Sure, mild to moderate depression in the community is a large and mixed grouping. The diagnostic category major depression loses some of its already limited reliability and validity when applied to this level of severity. But I still have a lot more confidence in this diagnosis than relying on some unproven notions about treating telomere length and cortisol parameters in people who do not currently complain about mental health or their circumstances. And the lamer notion that this can be done without any empathy or understanding.
He acknowledged some of the serious barriers to the development of valid, clinically useful biomarkers:
Patients with mental disorders show many biological abnormalities which distinguish them from normal volunteers; however, few of these have led to tests with clinical utility. Several reasons contribute to this delay: lack of a biological ‘gold standard’ definition of psychiatric illnesses; a profusion of statistically significant, but minimally differentiating, biological findings;‘approximate replications’ of these findings in a way that neither confirms nor refutes them; and a focus on comparing prototypical patients to healthy controls which generates differentiations with limited clinical applicability. Overcoming these hurdles will require a new approach. Rather than seek biomedical tests that can ‘diagnose’ DSM-defined disorders, the field should focus on identifying biologically homogenous subtypes that cut across phenotypic diagnosis—thereby sidestepping the issue of a gold standard.
All but the last sentence could have been part of a negative review of the Molecular Psychiatry article or the grant that provided funding for it. But the last sentence is the kind of nonsense that a director of NIMH can lay on the and research community and expect it to be reflected in their grant applications.
But just what was the theme of this other blog post from Dr. Insel? P-hacking and the crisis concerning results of biomedical research not being consistently reproducible.
The relentless quest for a significant “P” value is only one of the many problems with data analysis that could contribute to the reproducibility problem. Many mistakenly believe that “P” values convey information about the size of the difference between two groups. P values are actually only a way of estimating the likelihood that the difference you observe could have occurred by chance. In science, “significance” usually means a P value of less than 0.05 or 1 in 20, but this does not mean that the difference observed between two groups is functionally important. Perhaps the biggest problem is the tendency for scientists to report data that have been heavily processed rather than showing or explaining the details. This suggests one of the solutions for P-hacking and other problems in data analysis: provide the details, including what comparisons were planned prior to running the experiment.

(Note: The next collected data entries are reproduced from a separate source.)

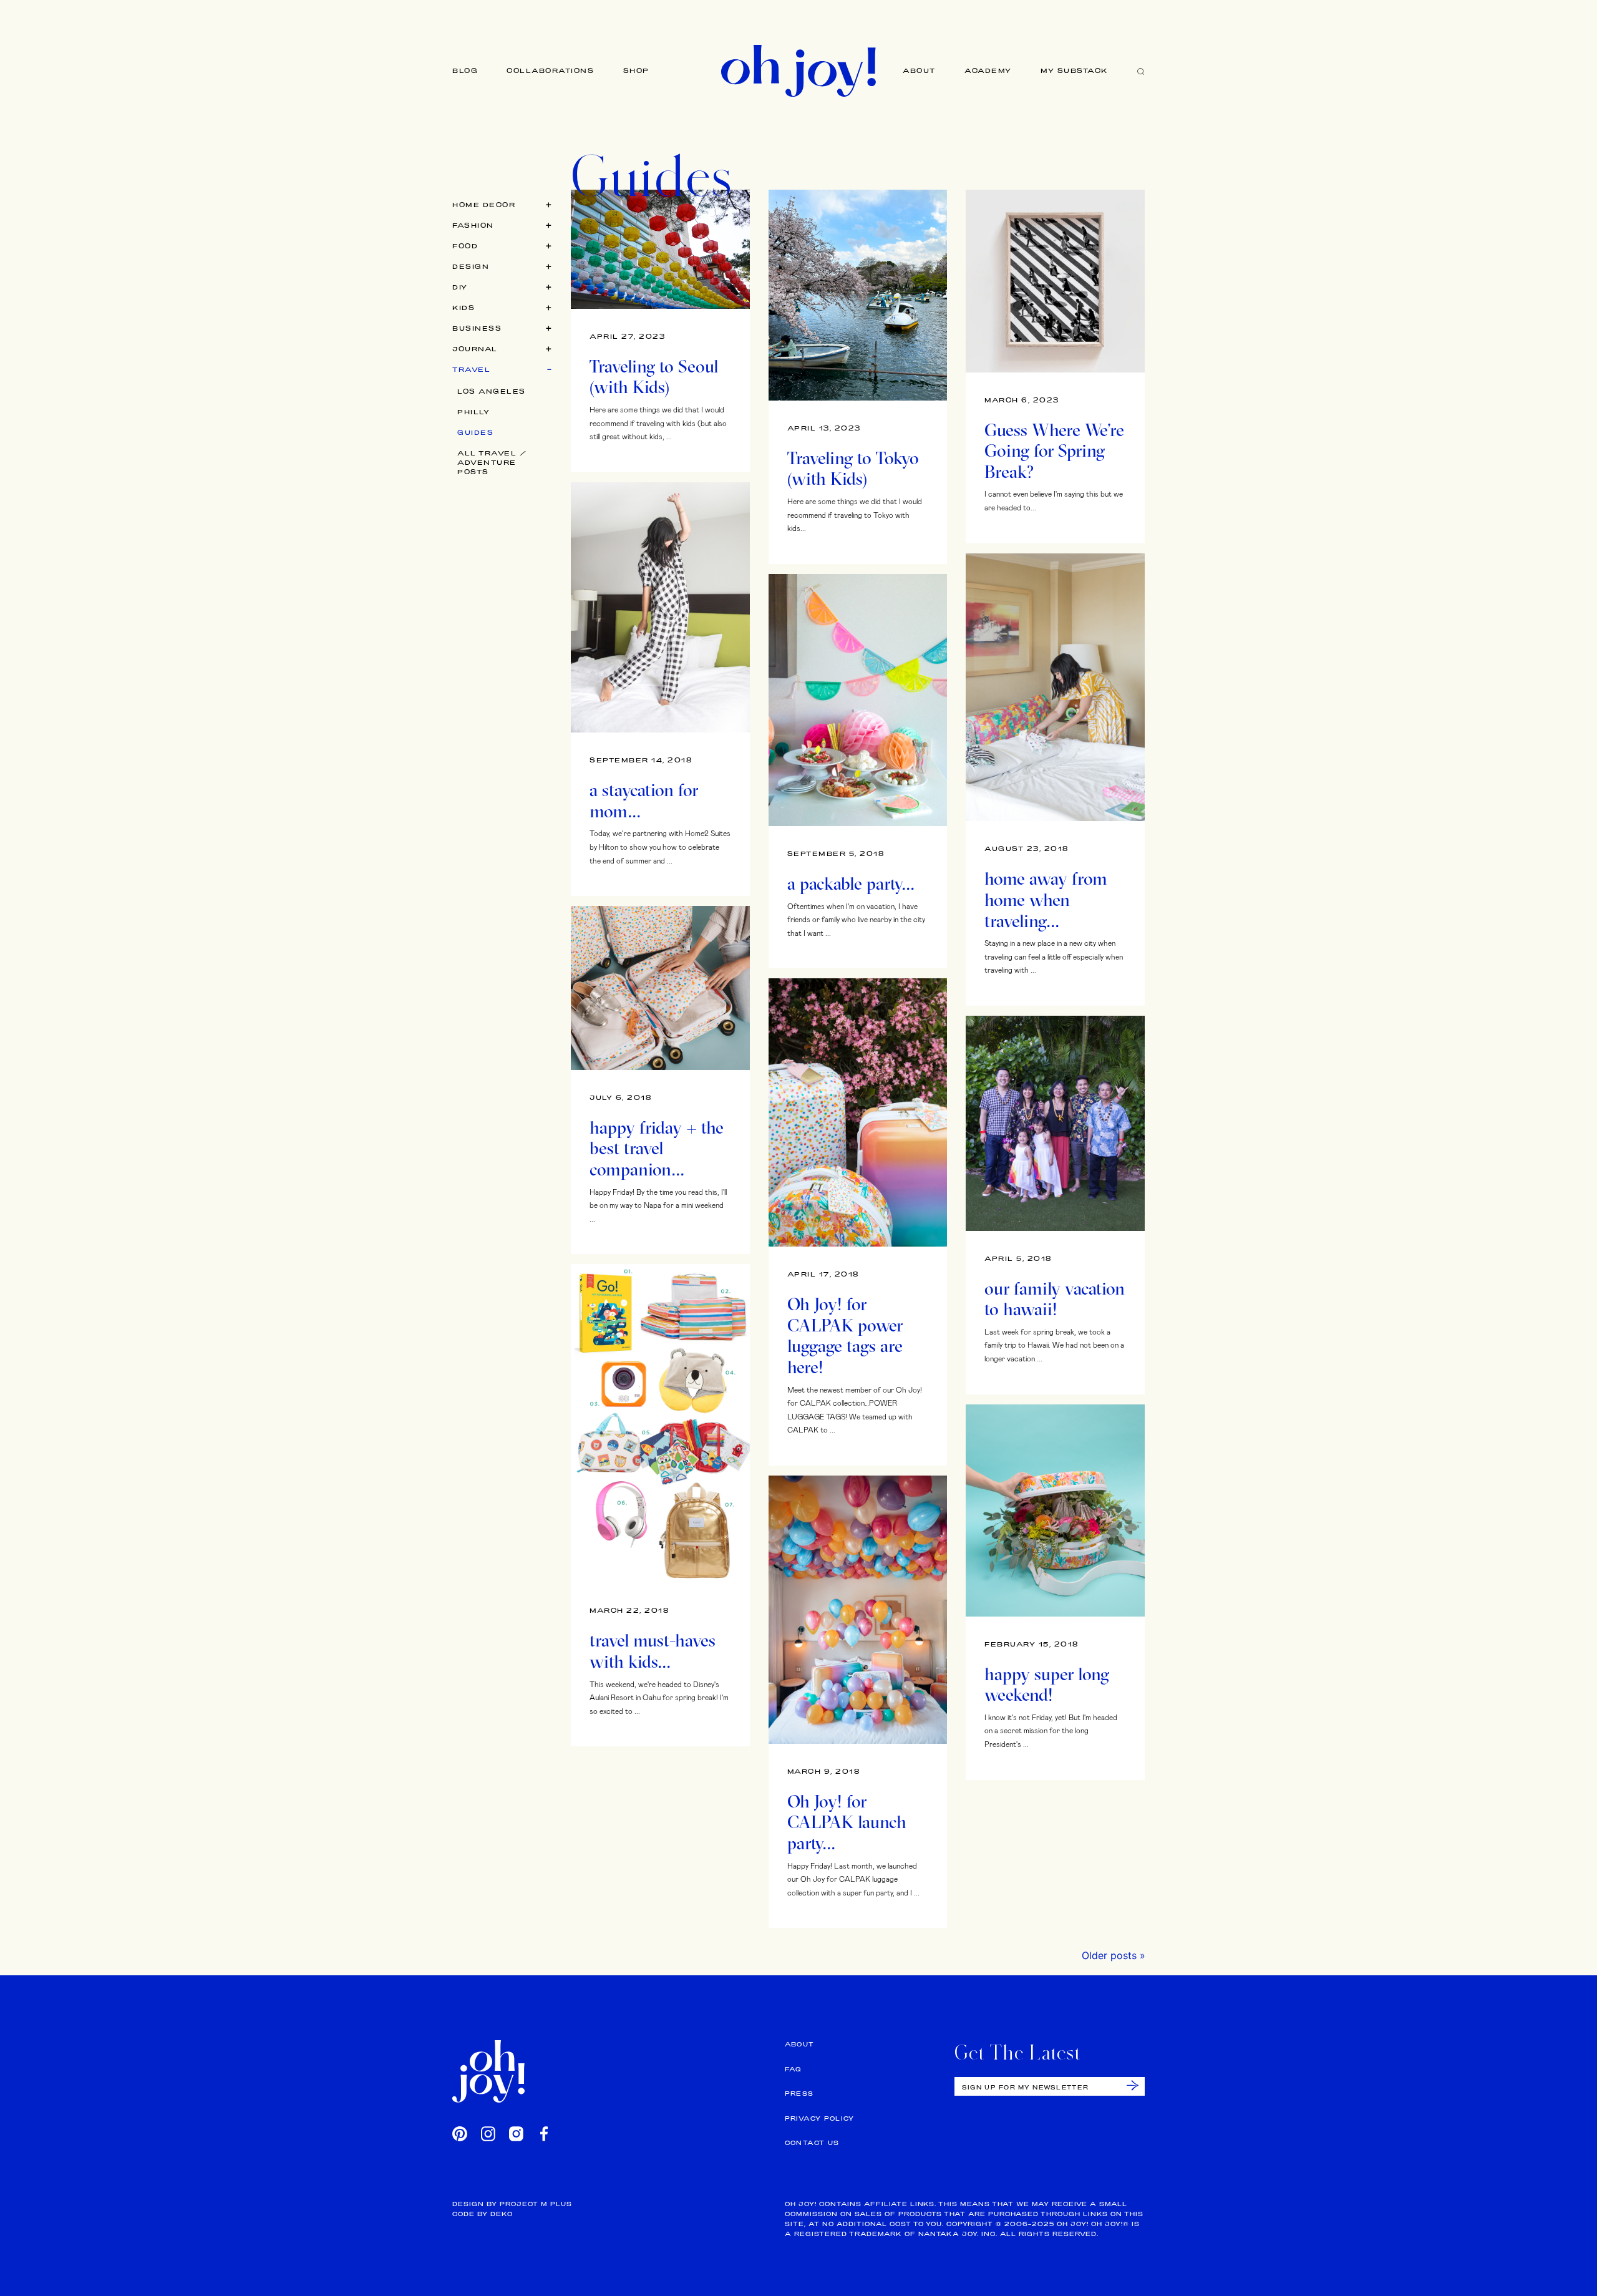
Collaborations (550, 70)
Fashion (473, 225)
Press (799, 2093)
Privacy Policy (820, 2118)
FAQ (793, 2069)
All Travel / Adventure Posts (492, 462)
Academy (988, 70)
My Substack (1075, 70)
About (919, 70)
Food (465, 246)
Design (470, 266)
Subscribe (1132, 2085)
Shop (636, 70)
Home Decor (483, 204)
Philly (473, 412)
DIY (460, 287)
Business (477, 328)
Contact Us (812, 2142)
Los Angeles (491, 391)
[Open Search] (1141, 70)
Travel (471, 369)
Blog (465, 70)
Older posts (1109, 1955)
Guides (475, 432)
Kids (463, 307)
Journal (475, 349)
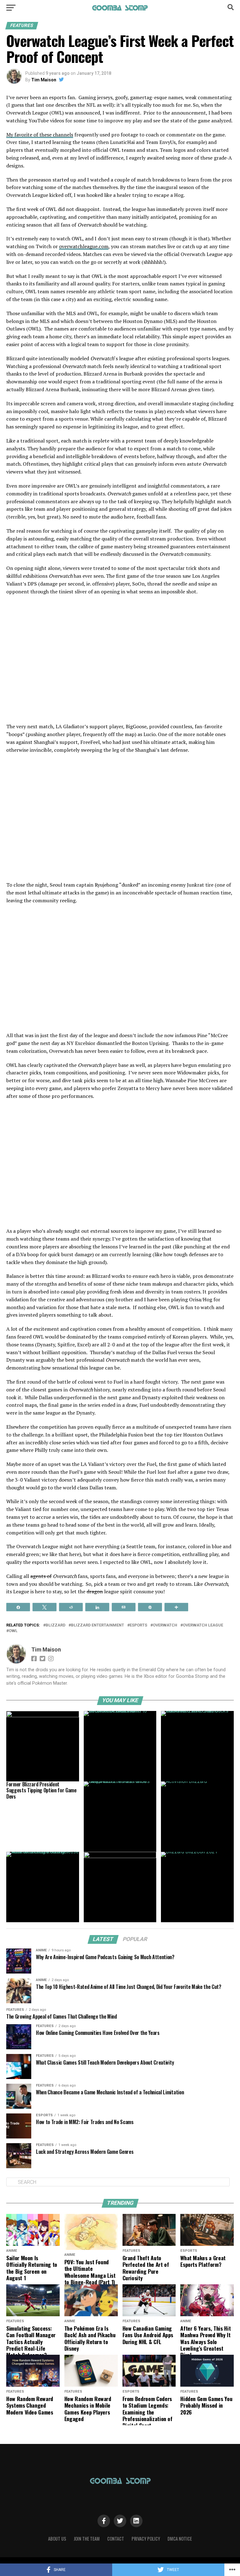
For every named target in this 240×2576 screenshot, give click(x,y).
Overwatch (165, 1625)
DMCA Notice (180, 2538)
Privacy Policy (146, 2538)
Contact (115, 2538)
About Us (57, 2538)
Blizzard (55, 1625)
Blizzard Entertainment (97, 1625)
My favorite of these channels (39, 134)
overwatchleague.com (83, 246)
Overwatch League (203, 1625)
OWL (13, 1631)
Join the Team (87, 2538)
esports (138, 1625)
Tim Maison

Maybe because Insel is Director of NIMH, he doesn’t expect anybody to call him on the contradictions in what he is requesting. In the p-hacking blog post, he endorsed a call to action to address the problem of a lot of federal money being wasted on research that can’t lead to improvements in the health and well-being of the population because the research is simply unreliable and depends on “heavily processed” data for which investigators don’t provide the details. Yet in the Depression, Daughters, and Telomeres post he grabs an outrageous example of this being done and tells the research community he wants to see more of it.